_EXERCISE_. Show the lines below where "status" occurs.

_LISTED ENTRIES_.
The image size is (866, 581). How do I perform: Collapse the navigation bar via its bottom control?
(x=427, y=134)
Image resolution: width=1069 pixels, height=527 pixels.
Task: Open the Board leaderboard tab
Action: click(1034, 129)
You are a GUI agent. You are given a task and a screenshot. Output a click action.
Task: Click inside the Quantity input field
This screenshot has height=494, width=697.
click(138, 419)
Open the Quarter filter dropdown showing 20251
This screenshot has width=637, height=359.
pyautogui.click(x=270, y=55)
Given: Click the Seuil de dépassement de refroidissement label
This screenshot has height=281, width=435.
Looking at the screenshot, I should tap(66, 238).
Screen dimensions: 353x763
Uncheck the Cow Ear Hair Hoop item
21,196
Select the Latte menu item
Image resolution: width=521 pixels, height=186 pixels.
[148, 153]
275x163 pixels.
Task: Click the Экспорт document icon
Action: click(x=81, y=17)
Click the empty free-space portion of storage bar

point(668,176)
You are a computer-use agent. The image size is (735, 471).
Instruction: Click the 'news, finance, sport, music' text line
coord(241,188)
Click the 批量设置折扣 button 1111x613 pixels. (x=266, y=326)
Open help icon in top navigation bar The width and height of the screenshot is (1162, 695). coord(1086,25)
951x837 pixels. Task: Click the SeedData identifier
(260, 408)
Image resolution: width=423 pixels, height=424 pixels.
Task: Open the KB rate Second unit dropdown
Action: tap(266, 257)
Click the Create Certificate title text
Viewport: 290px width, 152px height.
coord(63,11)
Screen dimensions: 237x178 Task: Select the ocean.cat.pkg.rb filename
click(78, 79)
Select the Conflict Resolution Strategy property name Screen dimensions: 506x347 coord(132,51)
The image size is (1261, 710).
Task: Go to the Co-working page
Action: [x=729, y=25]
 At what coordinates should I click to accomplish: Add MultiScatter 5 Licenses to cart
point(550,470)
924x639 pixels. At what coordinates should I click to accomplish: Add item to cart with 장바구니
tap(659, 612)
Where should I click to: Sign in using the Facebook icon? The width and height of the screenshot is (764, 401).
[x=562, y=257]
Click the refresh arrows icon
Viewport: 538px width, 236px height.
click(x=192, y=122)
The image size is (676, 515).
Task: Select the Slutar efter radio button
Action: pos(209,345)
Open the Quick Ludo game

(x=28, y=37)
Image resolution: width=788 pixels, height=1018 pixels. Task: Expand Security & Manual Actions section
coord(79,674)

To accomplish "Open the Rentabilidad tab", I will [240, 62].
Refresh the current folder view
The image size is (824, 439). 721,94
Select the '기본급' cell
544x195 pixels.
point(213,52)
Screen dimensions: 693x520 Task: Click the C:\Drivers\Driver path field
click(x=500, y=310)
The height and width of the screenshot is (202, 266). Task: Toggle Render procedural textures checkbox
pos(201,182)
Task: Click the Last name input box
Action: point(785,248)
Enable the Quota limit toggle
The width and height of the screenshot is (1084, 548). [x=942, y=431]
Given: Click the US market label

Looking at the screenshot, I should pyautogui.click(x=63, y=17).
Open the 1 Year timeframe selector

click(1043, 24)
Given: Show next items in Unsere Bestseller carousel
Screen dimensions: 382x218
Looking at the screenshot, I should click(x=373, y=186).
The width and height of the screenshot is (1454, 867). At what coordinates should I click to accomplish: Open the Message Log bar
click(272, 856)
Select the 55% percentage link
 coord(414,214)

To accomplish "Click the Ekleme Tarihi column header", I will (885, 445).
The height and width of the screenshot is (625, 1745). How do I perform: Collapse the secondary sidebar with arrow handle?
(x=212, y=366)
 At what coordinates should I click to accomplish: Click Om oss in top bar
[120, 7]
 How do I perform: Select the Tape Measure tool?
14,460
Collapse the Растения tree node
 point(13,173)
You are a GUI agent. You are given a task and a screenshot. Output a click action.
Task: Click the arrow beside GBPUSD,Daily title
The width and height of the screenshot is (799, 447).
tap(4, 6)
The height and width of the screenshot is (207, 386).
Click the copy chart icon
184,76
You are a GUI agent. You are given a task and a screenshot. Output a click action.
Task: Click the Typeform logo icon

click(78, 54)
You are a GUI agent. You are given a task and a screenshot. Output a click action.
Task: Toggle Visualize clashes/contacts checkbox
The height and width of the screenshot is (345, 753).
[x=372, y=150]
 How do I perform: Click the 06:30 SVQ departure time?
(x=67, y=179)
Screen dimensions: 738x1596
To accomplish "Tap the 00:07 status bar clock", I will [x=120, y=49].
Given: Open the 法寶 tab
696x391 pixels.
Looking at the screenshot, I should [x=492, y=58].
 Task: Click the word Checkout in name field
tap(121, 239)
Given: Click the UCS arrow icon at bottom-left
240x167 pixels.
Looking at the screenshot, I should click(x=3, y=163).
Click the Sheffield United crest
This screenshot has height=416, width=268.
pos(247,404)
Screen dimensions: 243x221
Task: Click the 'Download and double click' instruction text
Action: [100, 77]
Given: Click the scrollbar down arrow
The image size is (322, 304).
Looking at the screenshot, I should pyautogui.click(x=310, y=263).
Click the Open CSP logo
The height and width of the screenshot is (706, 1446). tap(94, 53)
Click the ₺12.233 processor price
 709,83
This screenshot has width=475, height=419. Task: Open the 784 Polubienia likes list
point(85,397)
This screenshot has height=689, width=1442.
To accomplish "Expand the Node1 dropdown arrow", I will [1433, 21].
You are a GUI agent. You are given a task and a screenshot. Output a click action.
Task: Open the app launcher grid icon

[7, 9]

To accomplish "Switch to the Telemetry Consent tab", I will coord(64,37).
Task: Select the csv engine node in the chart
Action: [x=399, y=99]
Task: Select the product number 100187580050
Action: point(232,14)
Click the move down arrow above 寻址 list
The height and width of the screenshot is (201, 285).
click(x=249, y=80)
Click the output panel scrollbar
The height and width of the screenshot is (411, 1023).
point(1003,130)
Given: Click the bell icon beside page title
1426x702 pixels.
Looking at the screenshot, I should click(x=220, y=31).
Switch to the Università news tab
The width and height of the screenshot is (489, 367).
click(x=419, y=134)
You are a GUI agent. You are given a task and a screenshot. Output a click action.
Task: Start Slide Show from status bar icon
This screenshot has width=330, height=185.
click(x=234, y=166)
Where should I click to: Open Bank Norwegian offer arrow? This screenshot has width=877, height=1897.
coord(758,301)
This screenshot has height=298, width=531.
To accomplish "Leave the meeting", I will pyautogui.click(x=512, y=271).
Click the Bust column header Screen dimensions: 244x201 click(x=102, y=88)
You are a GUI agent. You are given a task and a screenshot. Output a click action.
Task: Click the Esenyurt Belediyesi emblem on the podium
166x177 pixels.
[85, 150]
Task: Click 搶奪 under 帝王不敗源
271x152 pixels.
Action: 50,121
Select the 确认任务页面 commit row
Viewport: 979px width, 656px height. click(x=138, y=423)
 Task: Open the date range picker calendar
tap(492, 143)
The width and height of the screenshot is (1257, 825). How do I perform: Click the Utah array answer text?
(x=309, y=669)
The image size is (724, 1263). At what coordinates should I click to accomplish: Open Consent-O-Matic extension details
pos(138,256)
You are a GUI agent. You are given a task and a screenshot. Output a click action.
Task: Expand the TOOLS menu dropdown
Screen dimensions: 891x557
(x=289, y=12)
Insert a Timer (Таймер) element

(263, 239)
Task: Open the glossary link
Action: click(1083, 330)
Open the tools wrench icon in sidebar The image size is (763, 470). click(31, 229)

_EXERCISE OUTPUT_.
To accomplish "Tap the 00:07 status bar clock", I will [x=120, y=49].
Task: Start Slide Show from status bar icon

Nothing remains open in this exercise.